First of all, the book explains EXACTLY why the Gingerbread Baby appears in the first place. In the original tale, a woman cooking the gingerbread merely opens the oven door and out pops the cocky cookie. In this story, however, a boy (Matti) and his mother are following the recipe found in a worn-looking cookbook. Though the recipe instructs to bake a gingerbread boy for a full eight minutes, "No more. No less. DO NOT peek", Matti cannot resist taking just a little glance at the yummy pastry man. Too late he realizes his mistake and the Gingerbread Baby (it's still too young to be a gingerbread boy, you see) leaps out to its freedom. The next few pages show the various modes of escape the creature uses to keep from being eaten by everyone from Matti's parents to dogs, goats, pigs, peasants, and a crafty fox. In the traditional story, the fox is the clever party that devours the Gingerbread Boy. Not so here. In an interesting twist, Matti bakes a gingerbread house for the naughty baby, and rescues his creation from the villagers by simply luring the Gingerbread creature into its home. The final panel shows the delighted Gingerbread Baby dancing about its little home safe and sound while Matti looks on.

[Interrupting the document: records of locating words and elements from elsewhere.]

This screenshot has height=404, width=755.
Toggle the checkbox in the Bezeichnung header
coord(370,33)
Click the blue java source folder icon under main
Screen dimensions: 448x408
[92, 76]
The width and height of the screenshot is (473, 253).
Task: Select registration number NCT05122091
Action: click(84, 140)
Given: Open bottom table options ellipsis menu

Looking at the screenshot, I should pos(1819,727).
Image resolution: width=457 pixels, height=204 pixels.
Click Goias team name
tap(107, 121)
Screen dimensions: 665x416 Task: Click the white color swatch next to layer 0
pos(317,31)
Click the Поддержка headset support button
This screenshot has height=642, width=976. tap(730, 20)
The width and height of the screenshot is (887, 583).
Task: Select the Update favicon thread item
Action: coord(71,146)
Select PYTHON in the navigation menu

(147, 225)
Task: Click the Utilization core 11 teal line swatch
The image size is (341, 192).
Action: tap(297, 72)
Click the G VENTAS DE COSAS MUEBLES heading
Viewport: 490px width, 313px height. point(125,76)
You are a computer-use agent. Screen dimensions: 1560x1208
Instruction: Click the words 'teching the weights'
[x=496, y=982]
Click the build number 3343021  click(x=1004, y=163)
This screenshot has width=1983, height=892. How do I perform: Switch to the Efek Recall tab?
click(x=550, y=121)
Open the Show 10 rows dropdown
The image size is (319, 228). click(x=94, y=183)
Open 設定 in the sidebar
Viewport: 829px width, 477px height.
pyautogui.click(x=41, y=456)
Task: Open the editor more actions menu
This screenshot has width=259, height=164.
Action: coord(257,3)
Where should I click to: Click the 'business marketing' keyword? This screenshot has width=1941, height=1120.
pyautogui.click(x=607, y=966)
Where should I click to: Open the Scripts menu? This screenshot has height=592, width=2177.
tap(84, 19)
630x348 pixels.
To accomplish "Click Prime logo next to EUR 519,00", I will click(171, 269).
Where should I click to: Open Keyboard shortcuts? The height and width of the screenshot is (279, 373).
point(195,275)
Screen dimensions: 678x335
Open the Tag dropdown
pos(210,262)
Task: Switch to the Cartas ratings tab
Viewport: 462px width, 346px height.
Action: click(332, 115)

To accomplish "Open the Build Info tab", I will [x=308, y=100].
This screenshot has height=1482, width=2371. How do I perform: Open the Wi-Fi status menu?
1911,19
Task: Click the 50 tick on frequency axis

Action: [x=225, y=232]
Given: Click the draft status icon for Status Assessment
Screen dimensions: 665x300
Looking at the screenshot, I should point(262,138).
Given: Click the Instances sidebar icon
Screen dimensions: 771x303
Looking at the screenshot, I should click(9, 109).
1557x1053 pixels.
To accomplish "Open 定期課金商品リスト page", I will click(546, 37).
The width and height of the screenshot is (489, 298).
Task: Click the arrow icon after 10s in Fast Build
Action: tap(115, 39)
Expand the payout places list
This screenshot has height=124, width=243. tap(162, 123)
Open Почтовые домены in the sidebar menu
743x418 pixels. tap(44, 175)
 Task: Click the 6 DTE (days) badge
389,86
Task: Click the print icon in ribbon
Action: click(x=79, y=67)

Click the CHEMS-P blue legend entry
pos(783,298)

Personally, I was rooting for the fox. But this ending will certainly please any parent who's child has seen "Shrek" fifty plus times over and cannot contemplate such a dire fate for the partying pastry. So while I feel the original tale had more kick and verve, I don't have any serious problems with this tale. Brett gives the Gingerbread Baby enough of a sense of humor to tie the braids of his female pursuers together as well as leaping onto an ice floe when danger comes ever nearer. Brett's illustrations are the real stars of the show, however. Very very few illustrators pay half as much detail to their entire books as Brett does to a single square inch of any page. Her pictures are as adept at displaying blue porcelain mixing bowls and copper pans and teapots as they are at flesh tones, fur, and wicker. When you see a person with braids you can almost count the hairs on their head, they're so individualized. Brett also excels at knitted objects. This is an illustrator who understands the nature of knitting. You can actually count the stitches on Matti's red sweater in this book. And look at the minute details in the clothing each character wears. Or the intricate scrollwork of their furniture. Or the different borders surrounding every page, or the tiles, or the oven, or.... It just goes on and on. There's no other illustrator like her. If you've a penchant for the kinds of kids books you can read over and over to the little ones that contains tiny details in every crack and corner, this is the book for you.